** Task requirements **
Among the lines below, count those with the word "computer". Answer with the number only.

** Data supplied **
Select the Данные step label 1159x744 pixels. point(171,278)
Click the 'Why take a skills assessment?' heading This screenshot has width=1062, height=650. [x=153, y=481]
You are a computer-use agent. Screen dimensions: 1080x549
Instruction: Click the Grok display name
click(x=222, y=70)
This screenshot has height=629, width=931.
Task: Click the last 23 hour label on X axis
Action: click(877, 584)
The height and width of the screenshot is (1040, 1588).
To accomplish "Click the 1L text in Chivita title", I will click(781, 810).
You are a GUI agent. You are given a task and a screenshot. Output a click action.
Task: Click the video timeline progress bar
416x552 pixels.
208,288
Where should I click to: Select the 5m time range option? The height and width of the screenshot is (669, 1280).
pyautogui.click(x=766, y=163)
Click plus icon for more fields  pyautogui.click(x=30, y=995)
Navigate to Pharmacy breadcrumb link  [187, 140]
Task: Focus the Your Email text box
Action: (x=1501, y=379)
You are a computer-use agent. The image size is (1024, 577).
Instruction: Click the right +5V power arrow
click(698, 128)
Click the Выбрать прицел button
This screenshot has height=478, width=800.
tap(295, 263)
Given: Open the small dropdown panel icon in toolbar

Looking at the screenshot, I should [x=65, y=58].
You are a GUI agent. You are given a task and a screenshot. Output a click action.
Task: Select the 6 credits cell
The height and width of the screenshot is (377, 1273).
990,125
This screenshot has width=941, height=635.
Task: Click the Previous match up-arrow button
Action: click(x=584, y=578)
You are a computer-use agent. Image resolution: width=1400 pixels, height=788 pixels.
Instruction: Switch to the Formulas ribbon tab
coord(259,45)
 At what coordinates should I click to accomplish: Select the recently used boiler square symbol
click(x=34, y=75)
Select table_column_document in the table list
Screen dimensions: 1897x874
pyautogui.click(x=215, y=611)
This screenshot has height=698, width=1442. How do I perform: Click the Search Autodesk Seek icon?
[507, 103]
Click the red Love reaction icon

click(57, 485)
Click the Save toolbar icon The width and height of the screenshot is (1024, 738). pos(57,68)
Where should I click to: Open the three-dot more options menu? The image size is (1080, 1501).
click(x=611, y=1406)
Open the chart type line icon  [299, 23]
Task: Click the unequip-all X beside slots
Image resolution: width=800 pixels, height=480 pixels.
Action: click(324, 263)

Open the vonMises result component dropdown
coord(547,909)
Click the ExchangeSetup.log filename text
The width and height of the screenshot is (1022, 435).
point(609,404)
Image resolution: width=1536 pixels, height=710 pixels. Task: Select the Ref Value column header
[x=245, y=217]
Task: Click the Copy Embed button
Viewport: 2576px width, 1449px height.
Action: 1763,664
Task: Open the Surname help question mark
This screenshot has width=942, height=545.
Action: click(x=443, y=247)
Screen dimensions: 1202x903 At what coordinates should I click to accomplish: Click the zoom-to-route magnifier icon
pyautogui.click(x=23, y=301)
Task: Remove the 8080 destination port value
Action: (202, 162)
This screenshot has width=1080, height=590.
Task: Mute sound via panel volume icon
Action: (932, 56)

** Solution to this exercise **
3